Related: Brace Yourself: Food Shortages Will Be a Reality in the West

As Richard Morrison writes in National Review Capital, “The global regulatory cartel that technocrats such as Schwab envision—a system of supranational policymaking that insulates politicians and CEOs from the demands and expectations of their most important constituents—is exactly the course of action that will end…the amazing growth, health, education and prosperity” that the free-market system has created. Such is the policy that Klaus and his Davos minions would pursue, which the current imbroglio might well put paid to. There would be scarce maneuvering room to set the Schwabian program in place. 


Or, on the contrary, would the proponents of the Davos enterprise rejoice in the anarchy and see it as a timely opportunity to impose a socialist interregnum leading to a full-fledged totalitarian upheaval, a leftist takeover of the global community that would meet little resistance?

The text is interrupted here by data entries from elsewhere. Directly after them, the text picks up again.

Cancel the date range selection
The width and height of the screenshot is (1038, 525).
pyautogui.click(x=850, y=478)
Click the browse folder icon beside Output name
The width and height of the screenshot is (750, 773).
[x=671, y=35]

I suspect that such an eventuality is unlikely. Corporations would be severely weakened by the energy crunch and unable to successfully assert their “stakeholder” dominance. International bodies, nonprofits, and political organizations would be similarly hamstrung. In effect, there would be too little remaining “on the ground” for the Reset to take hold, which in the light of a global cataclysm would be cold comfort indeed. The Great Reset is something that can be opposed; the wreckage of the global economy and the destruction of the institutional structure of society offer no such consolation.

It is obvious that the debacle can only be averted, as Malinen proposes, by the lifting of sanctions and “turning the gas flows from Russia to Europe back on.” Europe and other Western nations would slowly and painfully recover from the abyss they have dug for themselves, enduring a recession but avoiding a depression. The Great Reset would present itself once again, of course, but as a threat that can be fought—a small mercy, but a mercy nonetheless.